Two-year Japanese government bond (JGB) yields , which track short-term expectations, made their sharpest jump since March 2020 on Tuesday to a 12-year high of 0.14 per cent.

Inflation ran above the BOJ's 2 per cent target for an 18th straight month in September, and the board revised up its forecasts to project it above 2 per cent this year and next.

The gap between 10-year Japanese yields and their U.S. equivalent also hit over 400 basis points in October - its widest for more than 22 years, which has driven the yen close to three-decade lows.

The BOJ spent some 9 trillion yen ($59.84 billion) defending its yield cap in October alone, according to Capital Economics' Thieliant.
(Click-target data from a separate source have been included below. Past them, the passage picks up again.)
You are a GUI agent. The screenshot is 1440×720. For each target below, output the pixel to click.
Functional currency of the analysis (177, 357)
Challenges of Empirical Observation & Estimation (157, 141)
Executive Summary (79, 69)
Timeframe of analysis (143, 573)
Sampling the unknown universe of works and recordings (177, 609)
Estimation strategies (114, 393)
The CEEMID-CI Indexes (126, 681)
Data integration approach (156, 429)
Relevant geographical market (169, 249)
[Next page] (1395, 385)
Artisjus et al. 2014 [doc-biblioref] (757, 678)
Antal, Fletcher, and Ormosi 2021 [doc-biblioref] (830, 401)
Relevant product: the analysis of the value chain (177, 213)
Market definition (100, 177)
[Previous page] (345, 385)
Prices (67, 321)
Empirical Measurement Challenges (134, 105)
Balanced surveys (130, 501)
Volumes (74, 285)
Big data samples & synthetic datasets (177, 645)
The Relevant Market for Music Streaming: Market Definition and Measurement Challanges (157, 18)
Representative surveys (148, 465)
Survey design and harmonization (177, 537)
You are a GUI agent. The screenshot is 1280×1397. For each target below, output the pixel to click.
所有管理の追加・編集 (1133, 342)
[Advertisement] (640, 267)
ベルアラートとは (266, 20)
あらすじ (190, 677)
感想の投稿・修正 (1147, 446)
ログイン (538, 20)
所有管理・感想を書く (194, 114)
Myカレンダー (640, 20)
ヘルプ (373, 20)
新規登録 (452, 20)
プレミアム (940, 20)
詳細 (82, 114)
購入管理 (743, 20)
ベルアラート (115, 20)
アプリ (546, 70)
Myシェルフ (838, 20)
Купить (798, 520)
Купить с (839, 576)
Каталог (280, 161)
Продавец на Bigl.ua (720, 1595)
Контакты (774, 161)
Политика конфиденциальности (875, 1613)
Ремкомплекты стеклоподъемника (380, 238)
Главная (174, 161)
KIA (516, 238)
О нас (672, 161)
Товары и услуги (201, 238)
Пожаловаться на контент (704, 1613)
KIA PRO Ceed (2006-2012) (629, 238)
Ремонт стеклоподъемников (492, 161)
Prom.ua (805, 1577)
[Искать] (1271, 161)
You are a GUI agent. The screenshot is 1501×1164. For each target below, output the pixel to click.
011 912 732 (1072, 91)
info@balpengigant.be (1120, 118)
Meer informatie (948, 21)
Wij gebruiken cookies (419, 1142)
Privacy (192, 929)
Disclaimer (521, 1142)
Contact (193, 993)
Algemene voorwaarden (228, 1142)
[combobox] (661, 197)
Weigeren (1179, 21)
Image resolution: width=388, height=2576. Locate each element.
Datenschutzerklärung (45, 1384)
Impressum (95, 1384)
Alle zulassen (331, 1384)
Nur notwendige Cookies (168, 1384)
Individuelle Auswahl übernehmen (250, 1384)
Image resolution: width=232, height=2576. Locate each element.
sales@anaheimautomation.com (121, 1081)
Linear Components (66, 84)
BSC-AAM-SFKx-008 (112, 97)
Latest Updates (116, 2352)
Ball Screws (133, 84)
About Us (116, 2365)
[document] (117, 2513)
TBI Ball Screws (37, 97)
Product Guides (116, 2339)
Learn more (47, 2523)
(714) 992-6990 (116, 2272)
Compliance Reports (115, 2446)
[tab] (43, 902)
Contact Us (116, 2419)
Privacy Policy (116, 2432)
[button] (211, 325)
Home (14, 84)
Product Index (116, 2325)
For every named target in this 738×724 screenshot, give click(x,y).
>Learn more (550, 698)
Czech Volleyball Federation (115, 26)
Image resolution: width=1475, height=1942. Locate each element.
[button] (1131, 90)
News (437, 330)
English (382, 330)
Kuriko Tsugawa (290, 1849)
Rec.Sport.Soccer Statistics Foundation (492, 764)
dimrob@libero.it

"The BOJ apparently feared that sticking to 1 per cent would force the Bank to purchase a large amount of government bonds and further weaken the yen," said Hirofumi Suzuki, chief FX strategist at Sumitomo Mitsui Banking Corporation.

"As a result, the YCC framework seems to have become more of a dead letter."

To be sure, the BOJ has foreshadowed a gradual rather than a sudden exit -- in contrast to the Reserve Bank of Australia which abruptly ceased defending its yield target in 2021, later announcing the end of the policy after wild trade in the market.

In part, analysts said that explained why the yen fell on Tuesday to languish around 150, with a rally no longer expected until U.S. rates start falling or Japanese rates go up quickly enough to reverse so-called "carry" trades, where investors take advantage of differences in borrowing costs between countries.

BOJ Governor Kazuo Ueda said he has no pre-set ideas on the sequence of an end to yield curve control or negative rates, and that he doesn't expect the 10-year yield to sharply exceed 1 per cent on a sustained basis. It didn't on Tuesday.

But Ueda added that the bank will "accommodate a rise in long-term interest rates that reflect fundamentals."

It is likely the market will soon test what that means, to see when and how tenaciously the BOJ will respond with bond purchases if it thinks yields are rising too quickly.

"This is working, in a way, to increase the volatility of the global rates market," said Naka Matsuzawa, chief macro strategist at Nomura in Tokyo.

"It depends now how ... they operate on purchase operations."